Synthesis and conversion of hydrogen are only the beginning and end of a longer and more energy-intensive process for successfully using hydrogen as a store of renewable energy. To be efficiently stored and transported (by ship, train, or truck) in its pure form, hydrogen needs to be liquefied or compressed.

Liquefying hydrogen requires cooling below -253°C, the energetic cost of which amounts to ~44.7% of the energy contained in the gas phase (Dias et al. 2020). Although cryogenic storage of hydrogen uses thick vessels that meet stringent sealing and insulation standards, additional energy losses occur due to evaporation (or boil-off) at a rate of about 0.520% of the total volume per day (Al-Breiki and Bicer 2020).

In practice, boil-off losses can be up to 5 vol%/day when little attention is paid to using and maintaining proper insulation (Langeraar 2019). The remaining volume Vr of liquefied hydrogen after d days of storage can be determined by the following expression where Vo is the initial volume of liquefied hydrogen:

V_r= V₀ x (1 – 0.0052)^d

Per this expression, 1,000 cubic meters (m³) of liquefied hydrogen stored for 100 days would be reduced to 594 m³ solely due to boil-off losses. Boil-off losses, combined with the energy used to liquefy the hydrogen in the first place, results in the short-term (7 days) storage efficiency of 53%, and a storage efficiency of just 21% in seasonal storage applications (182 days), as shown in Figure 1.

Technologies are available to effectively eliminate boil-off losses and can be economically sensible to implement if the cost of operating and maintaining them (such as the cost of electricity to power cryocoolers and the cost of manufacturing multi-layered insulating vessels) is lower than the cost of hydrogen losses that they prevent (Salerno et al. 2002, Notardonato et al. 2017).

To avoid the high energy cost of liquefaction, hydrogen can also be stored and transported at pressures ranging from 350 to 700 bar. At these pressures, adequately sealed vessels can effectively eliminate any leakage.

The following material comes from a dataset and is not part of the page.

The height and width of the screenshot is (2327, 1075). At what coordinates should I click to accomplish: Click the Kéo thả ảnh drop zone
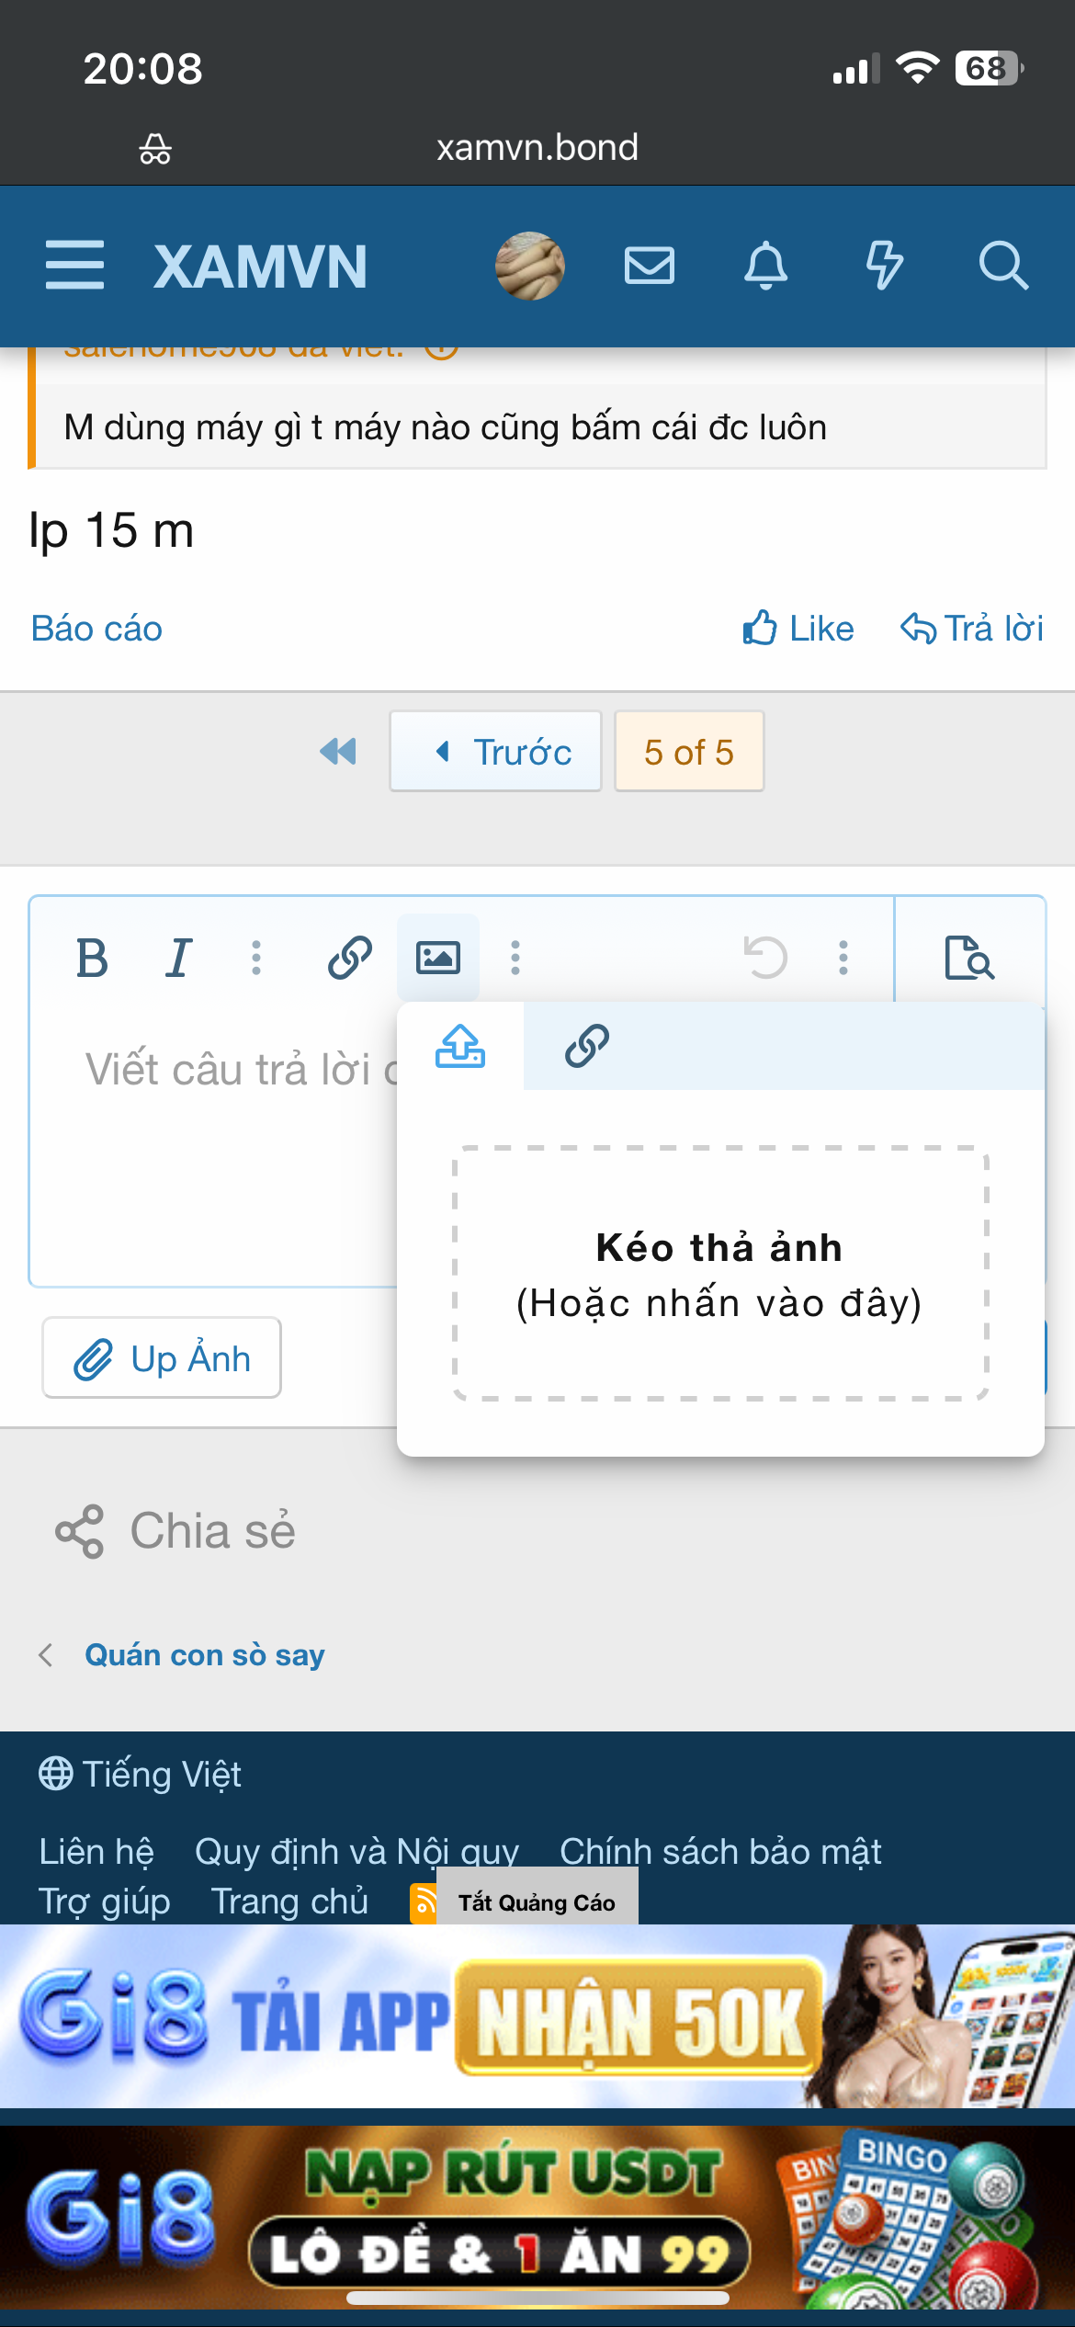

Though storing hydrogen as a compressed gas is relatively energy efficient (91%) in both short-term and seasonal storage applications, it sacrifices some of the volume savings that high-density liquefied hydrogen enables. Depending on application, this may pose a significant additional logistical challenge.

Ammonia, on the other hand, can be liquefied by either cooling it below -33°C (at atmospheric pressure) or pressurizing it above 7.5 bar (at 20°C)—significantly more achievable conditions than those required for hydrogen. This process can be close to 99% efficient.

Liquefied ammonia also benefits from having an energy density of 3.83 MWh/m³ (Bartels 2008) compared to 2.64 MWh/m³ for liquid hydrogen (Rohland et al. 1992) meaning that liquefied ammonia maintains a higher volumetric energy density than liquefied hydrogen in far less demanding storage conditions.

Ammonia also benefits from a lower boil-off rate (~0.025 vol%/day) (Al-Breiki and Bicer 2020), which contributes to its superior retention of energy potential during long-duration storage and long-distance transportation. Conversely, ammonia storage requires an additional process to extract the hydrogen before use, leading to a small but meaningful decrease in the net energy yield for every ton of hydrogen produced. 

The Energy Demands of Synthesis and Cracking

Clearly, ammonia offers significant advantages in storage and transportation over hydrogen. However, before ammonia can be deemed a viable energy vector, the steps to store and extract hydrogen must be considered.

Synthesis of ammonia is achieved by combining nitrogen gas and hydrogen in the reaction N₂ + 3H₂  🡪  2NH₃. This reaction is realized on an industrial scale through the Haber-Bosch process, which requires demanding reaction temperatures and pressures that necessitate a substantial energy input.

While the theoretical minimum energy required for this process is 6.17 MWh/t-NH₃ (34.9 MWh/t-H₂), the current best available technology (in terms of efficiency) requires > 7.61 MWh/t-NH₃ (43.0 MWh/t-H₂) (Smith et al. 2020).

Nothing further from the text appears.